ACiD Underworld 2.0 is an example of a modern BBS that supports RIPtel.
Other parts of the release lamented that “little attention has been devoted” by Microsoft and Netscape to telnet-based experiences.
But the truth was, as noted by a Washington Post article from the era, that the company was simply looking for a way to hold on, having seen its business model die out overnight, and the business challenges that problem created.
“We’ve had, to date, over 100 companies slam the door in our face,” Clawson told the paper of his challenges to get investor support.
Part of the problem? Most internet users circa 1997 were newbies, not tech-savvy users trying to get on a BBS, even via telnet. In some ways, the heart of the approach was in the right place—a lot of bulletin-board enthusiasts were still out there and if BBS-style interfaces had continued as a mainstream tech phenomenon, RIP-style interfaces probably would have won over users.
However, the true opportunity area for RIPscrip graphics was on the web itself, where their small size offered a potential solution to the internet’s speed problems at the time. Beyond the telnet application, the company also pitched displaying RIP graphics using a browser extension around 1995, something Sun’s Java was having much success with at the time and Macromedia’s Shockwave and Flash would come to dominate. While we didn’t end up using RIPscrip, lots of tools built in the same spirit took over instead.
The problem? Those technologies were supported by large Silicon Valley companies. TeleGrafix was a company of maybe half a dozen people being funded by Clawson’s credit cards, and despite the clear innovation of their idea, the market chose more familiar options.
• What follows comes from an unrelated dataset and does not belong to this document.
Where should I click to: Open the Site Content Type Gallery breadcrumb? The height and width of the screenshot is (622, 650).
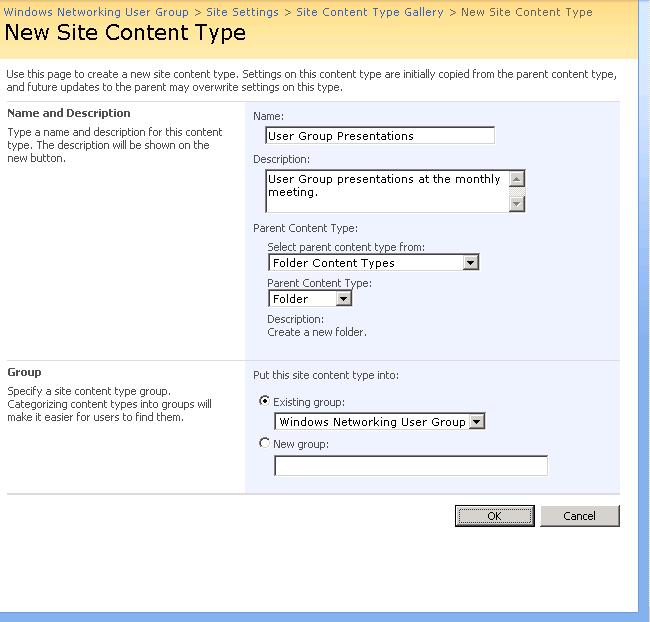[x=369, y=12]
You kinda wish this was a story where the little guy won big, but the world didn’t work out that way.
The bulletin board, in the present day, seems to get overshadowed by the modern web, and in RIPscrip is just one key example of that dynamic playing out.
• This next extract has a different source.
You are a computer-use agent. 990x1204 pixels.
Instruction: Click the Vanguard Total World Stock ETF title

These tools, often developed by engineers supporting budding communities of enthusiasts, often were exotic for many BBS users of the time because they were inconsistently placed. Logging into a new BBS was a journey, usually to find a machine with a version of LORD you hadn’t played just yet.
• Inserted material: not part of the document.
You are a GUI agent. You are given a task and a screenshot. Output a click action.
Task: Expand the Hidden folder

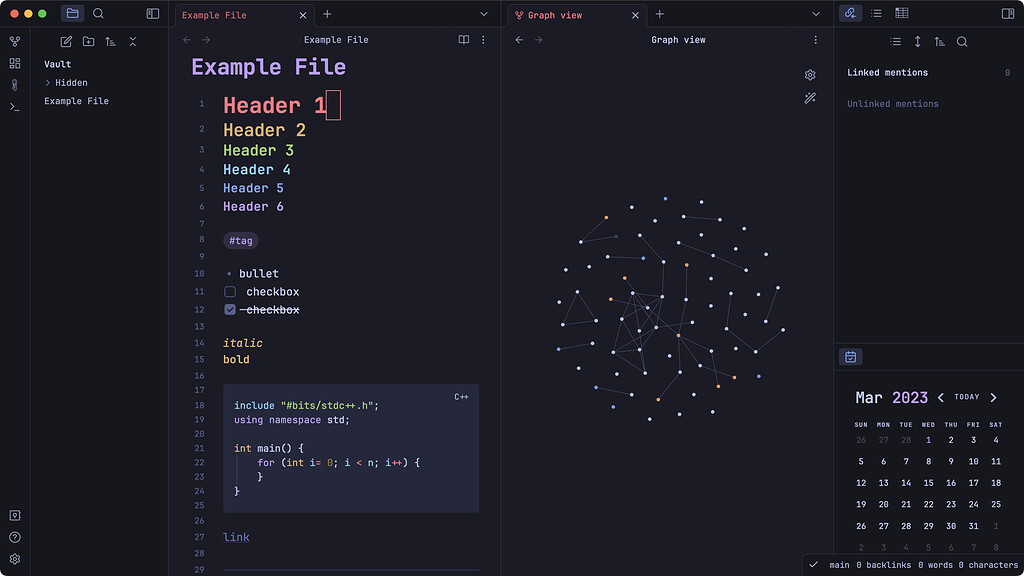(x=48, y=83)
(As a kid, I once connected to a BBS in Toronto basically because I wanted to try a RIP bulletin board, and there were none near me. That phone bill was fun to explain.)
Most of the tools around bulletin boards did not make it through the pipeline into the modern day. The most notable and famous exception, of course, was the PKZIP format, which is a part of basically every computer you own.
An example of a menu for BBS door games, as rendered in RIPscrip. If you’d like to view or even create RIP graphics today in their original form, the best option is the file editor PabloDraw.
The RIPscrip format, which made bulletin boards around the world look just a little nicer, seemed like it had a shot, at least for a little while. But despite the fact that competing formats ultimately did many of the same things, such as Flash and the SVG format, it didn’t have the market clout of many of its contemporaries.
And I wonder how much of that reflects on the technology’s roots as an enthusiast tool. The internet, all said and done, seemed to favor those with money and means in many ways. Competing with a far smaller staff and a limited number of resources, it feels like a given—a sad one—that many of the startups that built around the BBS scene in the ’80s and ’90s, despite their clear innovation in working around limitations, have largely been forgotten by mainstream computer users.
Companies like TeleGrafix and Galacticomm were the biggest fish in their respective ponds. The problem was, the internet highlighted how small that pond really was.
At least the graphics were pretty cool.